Abstract: The Impact of Thyroid Hormone Receptor Mutations on the Development of Hepatocellular Carcinoma

The thyroid hormone receptor (TR) is a nuclear receptor that is essential for the proper regulation of metabolism and development as it regulates gene expression. The amino acid sequence of TR contains nuclear localization signals (NLSs) and nuclear export signals (NESs) that allow for TR transport into and out of the nucleus, respectively. Previous research has shown that nuclear import, nuclear retention, and nuclear export of TR is associated with modulation of gene expression, the alteration of which can lead to various diseases, including Resistance to Thyroid Hormone (RTH) Syndrome, type II diabetes mellitus, and several types of cancer.
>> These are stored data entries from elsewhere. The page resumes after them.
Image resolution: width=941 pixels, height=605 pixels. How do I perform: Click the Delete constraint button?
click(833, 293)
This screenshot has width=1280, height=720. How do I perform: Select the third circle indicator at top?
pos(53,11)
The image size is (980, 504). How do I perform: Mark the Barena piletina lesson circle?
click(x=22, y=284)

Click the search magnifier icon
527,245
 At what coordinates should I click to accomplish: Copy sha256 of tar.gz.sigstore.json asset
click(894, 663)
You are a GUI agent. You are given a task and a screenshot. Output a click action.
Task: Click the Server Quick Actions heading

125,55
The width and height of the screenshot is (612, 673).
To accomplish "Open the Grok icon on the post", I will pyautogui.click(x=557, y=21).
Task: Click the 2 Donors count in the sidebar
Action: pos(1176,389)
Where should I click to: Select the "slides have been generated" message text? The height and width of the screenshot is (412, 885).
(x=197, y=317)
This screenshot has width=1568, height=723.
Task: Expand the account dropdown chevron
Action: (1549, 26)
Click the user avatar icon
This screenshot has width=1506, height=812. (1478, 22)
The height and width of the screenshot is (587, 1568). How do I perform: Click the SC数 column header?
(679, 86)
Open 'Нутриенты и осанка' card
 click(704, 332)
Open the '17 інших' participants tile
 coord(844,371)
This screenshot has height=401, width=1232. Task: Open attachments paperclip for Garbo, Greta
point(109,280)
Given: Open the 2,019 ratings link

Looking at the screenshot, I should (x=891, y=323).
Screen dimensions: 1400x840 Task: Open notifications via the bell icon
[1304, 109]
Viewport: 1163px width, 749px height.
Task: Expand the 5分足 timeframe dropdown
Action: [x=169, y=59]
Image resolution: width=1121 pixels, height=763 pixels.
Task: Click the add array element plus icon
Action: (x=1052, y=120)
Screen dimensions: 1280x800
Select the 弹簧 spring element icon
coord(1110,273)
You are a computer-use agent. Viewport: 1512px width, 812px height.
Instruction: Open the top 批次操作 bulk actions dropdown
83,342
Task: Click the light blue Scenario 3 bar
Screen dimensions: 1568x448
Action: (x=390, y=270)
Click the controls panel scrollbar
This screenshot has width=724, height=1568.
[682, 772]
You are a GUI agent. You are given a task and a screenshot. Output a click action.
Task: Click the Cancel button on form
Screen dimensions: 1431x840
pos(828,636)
Since the summer of 2016, I have been examining a TR mutant that consists of four changes in its amino acid sequence (S40T, K136R, L251P, V390A) that were observed in a patient with hepatocellular carcinoma, and are associated with NLSs and NESs of TRa1. While wild-type TR has a primarily nuclear localization with a smooth distribution in human cells grown in culture, the experiments that I have conducted revealed that the mutant TR is localized throughout the cell often as aggregates. Such distribution of this mutant TR appears to be similar to the distribution of caveolin-1, a protein that is associated with tumor suppression. Observing fluorescently-tagged mutant TR and caveolin-1 by fluorescence microscopy has shown that they may be colocalized. I will work to confirm colocalization of the mutant TR and caveolin-1 through confocal microscopy to improve understanding of the impact of TR mislocalization on the development of hepatocellular carcinoma. This improved understanding could lead to novel strategies for discovering therapies for TR-related illnesses.